» DIRECTIONS FOR THIS TASK: Within the entries below, find each line containing the word "header" and copy it.

Stored records:
━━━━━━━━━━
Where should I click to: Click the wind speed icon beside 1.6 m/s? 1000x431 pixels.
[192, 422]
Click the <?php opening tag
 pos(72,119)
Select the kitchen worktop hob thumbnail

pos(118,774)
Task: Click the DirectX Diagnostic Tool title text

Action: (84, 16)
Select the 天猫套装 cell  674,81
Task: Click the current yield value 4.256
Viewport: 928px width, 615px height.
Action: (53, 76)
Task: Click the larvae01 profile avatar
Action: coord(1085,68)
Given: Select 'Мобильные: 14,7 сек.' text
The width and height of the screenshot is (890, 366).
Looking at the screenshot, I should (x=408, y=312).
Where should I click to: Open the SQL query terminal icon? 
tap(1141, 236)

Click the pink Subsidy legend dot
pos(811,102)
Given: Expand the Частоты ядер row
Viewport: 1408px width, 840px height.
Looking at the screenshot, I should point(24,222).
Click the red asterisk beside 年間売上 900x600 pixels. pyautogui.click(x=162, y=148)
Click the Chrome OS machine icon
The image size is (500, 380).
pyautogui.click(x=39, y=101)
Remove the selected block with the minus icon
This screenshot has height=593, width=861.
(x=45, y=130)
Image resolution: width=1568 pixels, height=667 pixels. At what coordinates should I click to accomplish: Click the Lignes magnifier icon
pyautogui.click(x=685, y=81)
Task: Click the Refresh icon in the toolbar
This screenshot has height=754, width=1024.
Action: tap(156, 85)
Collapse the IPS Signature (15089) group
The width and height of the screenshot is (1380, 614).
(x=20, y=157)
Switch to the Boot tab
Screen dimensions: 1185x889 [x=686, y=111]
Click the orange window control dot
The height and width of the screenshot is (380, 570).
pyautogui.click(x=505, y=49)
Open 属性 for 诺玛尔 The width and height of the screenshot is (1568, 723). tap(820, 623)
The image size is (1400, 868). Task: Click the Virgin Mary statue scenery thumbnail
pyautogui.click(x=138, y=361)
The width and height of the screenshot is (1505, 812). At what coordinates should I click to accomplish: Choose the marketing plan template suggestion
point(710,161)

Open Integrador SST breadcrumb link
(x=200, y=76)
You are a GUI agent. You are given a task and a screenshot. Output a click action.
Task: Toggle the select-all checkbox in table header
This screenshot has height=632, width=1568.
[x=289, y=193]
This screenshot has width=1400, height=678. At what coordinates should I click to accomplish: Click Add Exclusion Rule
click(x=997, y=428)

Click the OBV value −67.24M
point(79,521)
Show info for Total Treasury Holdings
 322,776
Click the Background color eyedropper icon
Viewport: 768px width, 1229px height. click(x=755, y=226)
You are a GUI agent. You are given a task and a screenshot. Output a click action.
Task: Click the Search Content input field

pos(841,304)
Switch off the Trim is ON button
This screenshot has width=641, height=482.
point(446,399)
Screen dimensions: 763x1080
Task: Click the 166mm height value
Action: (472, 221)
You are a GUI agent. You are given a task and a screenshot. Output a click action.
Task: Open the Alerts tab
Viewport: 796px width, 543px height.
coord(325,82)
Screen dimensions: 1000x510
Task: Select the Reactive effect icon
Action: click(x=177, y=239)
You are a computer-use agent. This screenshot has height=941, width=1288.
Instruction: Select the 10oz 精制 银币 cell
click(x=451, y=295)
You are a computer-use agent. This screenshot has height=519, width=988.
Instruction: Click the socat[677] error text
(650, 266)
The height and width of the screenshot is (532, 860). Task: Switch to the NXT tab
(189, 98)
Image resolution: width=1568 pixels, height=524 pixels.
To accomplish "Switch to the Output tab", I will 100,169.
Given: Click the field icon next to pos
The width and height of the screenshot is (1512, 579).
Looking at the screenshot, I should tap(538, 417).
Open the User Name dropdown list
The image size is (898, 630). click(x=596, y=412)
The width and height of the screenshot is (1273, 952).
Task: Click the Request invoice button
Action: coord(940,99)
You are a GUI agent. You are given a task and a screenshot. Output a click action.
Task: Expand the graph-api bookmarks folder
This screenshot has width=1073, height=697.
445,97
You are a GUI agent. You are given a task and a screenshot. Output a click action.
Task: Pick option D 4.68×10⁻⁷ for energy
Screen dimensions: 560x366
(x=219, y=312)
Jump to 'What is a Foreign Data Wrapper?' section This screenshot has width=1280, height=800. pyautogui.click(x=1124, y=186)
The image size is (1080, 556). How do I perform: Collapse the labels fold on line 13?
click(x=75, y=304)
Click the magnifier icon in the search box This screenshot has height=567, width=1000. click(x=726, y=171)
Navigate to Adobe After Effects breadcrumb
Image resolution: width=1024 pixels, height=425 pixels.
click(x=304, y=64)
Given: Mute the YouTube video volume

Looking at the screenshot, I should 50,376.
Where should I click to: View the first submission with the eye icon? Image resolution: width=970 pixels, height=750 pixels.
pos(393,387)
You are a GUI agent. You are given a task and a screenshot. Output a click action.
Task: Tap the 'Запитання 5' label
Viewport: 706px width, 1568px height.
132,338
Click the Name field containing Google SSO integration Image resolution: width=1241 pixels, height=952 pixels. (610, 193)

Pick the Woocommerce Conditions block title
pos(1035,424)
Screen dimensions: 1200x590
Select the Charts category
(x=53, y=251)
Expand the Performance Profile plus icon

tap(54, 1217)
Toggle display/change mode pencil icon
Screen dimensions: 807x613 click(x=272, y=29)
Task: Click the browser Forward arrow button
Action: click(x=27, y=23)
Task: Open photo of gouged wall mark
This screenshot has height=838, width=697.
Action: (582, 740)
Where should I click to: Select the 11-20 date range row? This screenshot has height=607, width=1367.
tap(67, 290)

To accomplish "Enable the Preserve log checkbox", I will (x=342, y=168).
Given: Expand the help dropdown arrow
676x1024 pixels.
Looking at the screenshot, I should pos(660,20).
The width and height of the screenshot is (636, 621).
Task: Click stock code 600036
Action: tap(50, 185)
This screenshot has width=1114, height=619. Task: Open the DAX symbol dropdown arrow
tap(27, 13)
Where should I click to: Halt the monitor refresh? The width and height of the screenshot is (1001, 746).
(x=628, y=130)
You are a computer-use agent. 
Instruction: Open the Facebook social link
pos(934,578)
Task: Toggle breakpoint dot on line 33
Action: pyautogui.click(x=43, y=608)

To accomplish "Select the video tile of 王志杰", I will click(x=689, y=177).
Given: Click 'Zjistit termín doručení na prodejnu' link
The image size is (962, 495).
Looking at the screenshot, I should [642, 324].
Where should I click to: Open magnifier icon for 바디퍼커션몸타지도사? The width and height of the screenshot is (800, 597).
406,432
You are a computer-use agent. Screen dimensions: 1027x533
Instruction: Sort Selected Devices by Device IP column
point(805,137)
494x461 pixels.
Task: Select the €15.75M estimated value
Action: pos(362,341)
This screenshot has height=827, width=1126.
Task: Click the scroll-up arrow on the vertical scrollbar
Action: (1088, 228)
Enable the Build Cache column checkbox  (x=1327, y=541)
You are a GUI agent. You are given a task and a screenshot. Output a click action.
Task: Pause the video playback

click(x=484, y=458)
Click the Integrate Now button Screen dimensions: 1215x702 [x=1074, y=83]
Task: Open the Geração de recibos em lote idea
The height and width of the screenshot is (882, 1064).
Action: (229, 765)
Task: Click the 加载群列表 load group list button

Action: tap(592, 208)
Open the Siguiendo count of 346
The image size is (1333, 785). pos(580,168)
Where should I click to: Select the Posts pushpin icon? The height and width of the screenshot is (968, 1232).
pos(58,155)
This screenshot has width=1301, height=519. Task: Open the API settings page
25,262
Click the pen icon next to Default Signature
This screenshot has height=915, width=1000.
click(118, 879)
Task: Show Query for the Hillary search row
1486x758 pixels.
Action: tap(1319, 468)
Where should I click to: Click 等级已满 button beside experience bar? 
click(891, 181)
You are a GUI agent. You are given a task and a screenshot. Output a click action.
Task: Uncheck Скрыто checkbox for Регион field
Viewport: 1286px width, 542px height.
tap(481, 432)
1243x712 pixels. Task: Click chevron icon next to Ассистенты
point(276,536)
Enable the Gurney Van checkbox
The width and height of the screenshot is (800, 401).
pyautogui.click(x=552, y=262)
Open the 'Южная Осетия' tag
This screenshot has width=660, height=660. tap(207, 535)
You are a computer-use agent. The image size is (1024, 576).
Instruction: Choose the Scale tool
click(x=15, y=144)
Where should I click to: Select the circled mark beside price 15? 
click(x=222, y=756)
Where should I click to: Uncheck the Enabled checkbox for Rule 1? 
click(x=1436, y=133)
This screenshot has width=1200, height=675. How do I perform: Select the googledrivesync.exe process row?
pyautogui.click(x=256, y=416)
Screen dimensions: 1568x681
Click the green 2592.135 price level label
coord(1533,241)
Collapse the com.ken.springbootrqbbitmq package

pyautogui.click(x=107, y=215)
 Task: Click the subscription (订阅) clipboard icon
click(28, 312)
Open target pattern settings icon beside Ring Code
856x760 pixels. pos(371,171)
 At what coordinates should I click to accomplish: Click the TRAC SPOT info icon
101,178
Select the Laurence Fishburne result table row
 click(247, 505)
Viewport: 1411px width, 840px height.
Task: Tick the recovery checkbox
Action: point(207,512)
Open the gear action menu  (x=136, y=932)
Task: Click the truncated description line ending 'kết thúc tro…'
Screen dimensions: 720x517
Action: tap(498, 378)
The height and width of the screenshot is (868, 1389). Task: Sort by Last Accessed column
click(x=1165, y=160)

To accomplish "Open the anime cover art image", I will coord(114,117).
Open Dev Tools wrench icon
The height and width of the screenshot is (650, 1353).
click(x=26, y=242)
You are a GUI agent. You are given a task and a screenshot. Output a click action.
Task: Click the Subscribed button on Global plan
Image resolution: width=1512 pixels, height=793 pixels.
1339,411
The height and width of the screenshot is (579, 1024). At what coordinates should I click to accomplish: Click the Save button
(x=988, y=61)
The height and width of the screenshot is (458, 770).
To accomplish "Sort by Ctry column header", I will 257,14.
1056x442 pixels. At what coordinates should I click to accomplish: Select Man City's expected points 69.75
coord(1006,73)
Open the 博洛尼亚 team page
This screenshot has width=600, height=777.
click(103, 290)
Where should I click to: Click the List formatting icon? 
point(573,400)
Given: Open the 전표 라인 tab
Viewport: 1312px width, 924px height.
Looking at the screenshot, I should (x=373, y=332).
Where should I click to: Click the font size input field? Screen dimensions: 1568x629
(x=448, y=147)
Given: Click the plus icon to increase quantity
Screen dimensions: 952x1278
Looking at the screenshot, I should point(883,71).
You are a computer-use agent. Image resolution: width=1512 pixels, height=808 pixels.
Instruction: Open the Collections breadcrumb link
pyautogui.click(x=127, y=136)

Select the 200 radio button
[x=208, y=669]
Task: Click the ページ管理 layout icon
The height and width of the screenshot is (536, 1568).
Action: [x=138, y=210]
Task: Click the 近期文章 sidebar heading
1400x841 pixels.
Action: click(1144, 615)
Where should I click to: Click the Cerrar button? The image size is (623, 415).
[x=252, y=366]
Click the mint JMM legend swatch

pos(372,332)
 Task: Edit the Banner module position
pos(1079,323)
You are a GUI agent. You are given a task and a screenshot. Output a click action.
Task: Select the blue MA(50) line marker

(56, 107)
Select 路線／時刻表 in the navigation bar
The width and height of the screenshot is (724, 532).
━━━━━━━━━━
» EXERCISE SOLUTION:
Task: Toggle the select-all checkbox in table header
To accomplish "Sort by Ctry column header", I will 257,14.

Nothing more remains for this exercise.